Atovaquione/proguanil combinations have the advantage of being used for antimalarial prophylaxis from a day before entering a malarial area, and then continuously until seven days after exiting the malarial area (this is because it is the only malaria medication that targets both the liver and blood stages of malarial infection within the body). It is a daily dosage.
Mefloquine must be used from 2-3 weeks before entering the antimalarial area, every week extra spent in the area, and for 4-6 weeks after exiting the malarial area. It's dosage is weekly.
Anti-malarial tablets may be crushed and mixed with e.g. chocolate syrup, jam, cereal or bananas to mask the taste. Tablets, especially mefloquine, should be protected from sunlight and high humidity once they have been removed from the foil wrapper.
Side-effects of either medicine is both medicine-specific and sometimes patient-specific. Frequent side-effects of atovaquone/proguanil include nausea, vomiting, abdominal pain, and diarrhoea. Frequent side-effects of mefloquine include transient dizziness, diarrhoea, nausea, vivid dreams, nightmares, irritability, mood alterations, headache, and insomnia.
As you can see, there are many considerations to take into account, and you and your health professional and/or doctor will have to weigh everything up. There is also the consideration that, if a child gets malaria, the progression of the illness can become fatal quickly. In addition, children often suffer from colds and flus, and malaria symptoms often mimic these. Then there may be consequences to the side-effects of the medicines - for example, diarrhoea and vomiting van lead to rapid dehydration in children if not well managed.

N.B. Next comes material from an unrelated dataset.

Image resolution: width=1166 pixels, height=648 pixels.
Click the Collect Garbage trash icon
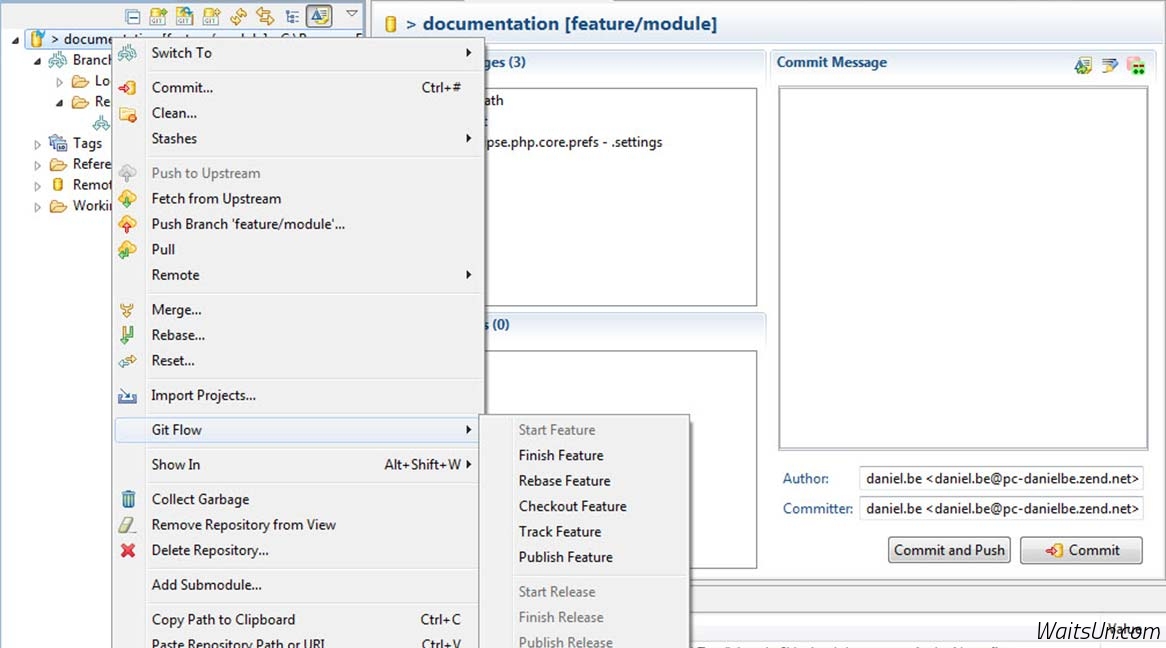click(128, 499)
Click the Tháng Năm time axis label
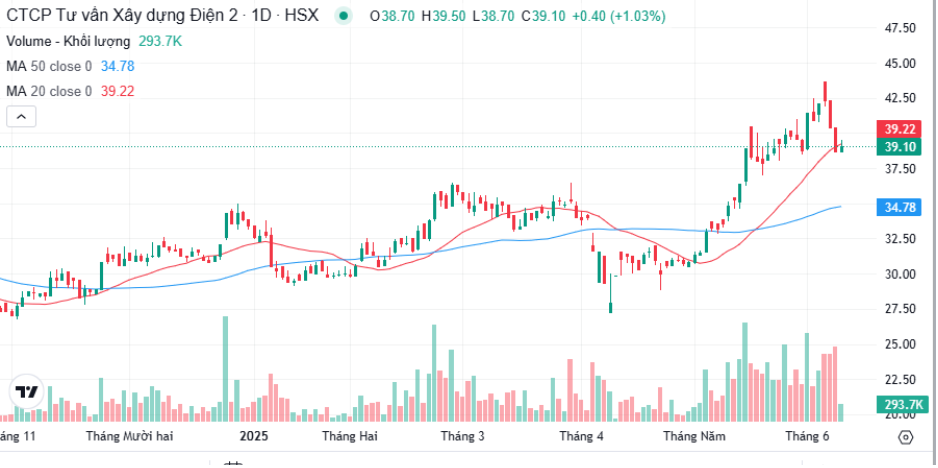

Whatever decisions you aim at, good luck and I hope you make the right choices! If you do decide to come with your baby, I hope that you will have a good time and that everyone will remain well.
Hope this helps?
Regards, OWN.Disclaimer: My recommendations here - though based on some experience and some drug knowledge - are not absolute, and further consultation with suitable health-care professionals is suggested before a final decision is taken on whether to enter a malarial area, what prophylaxis to use, and any general factors and limitations that need to be taken into account. Furthermore, I only advise based on what information is given by the person(s) entering the malarial area, but I have no control on the information given to me, and so such information could possibly be incomplete or misleading.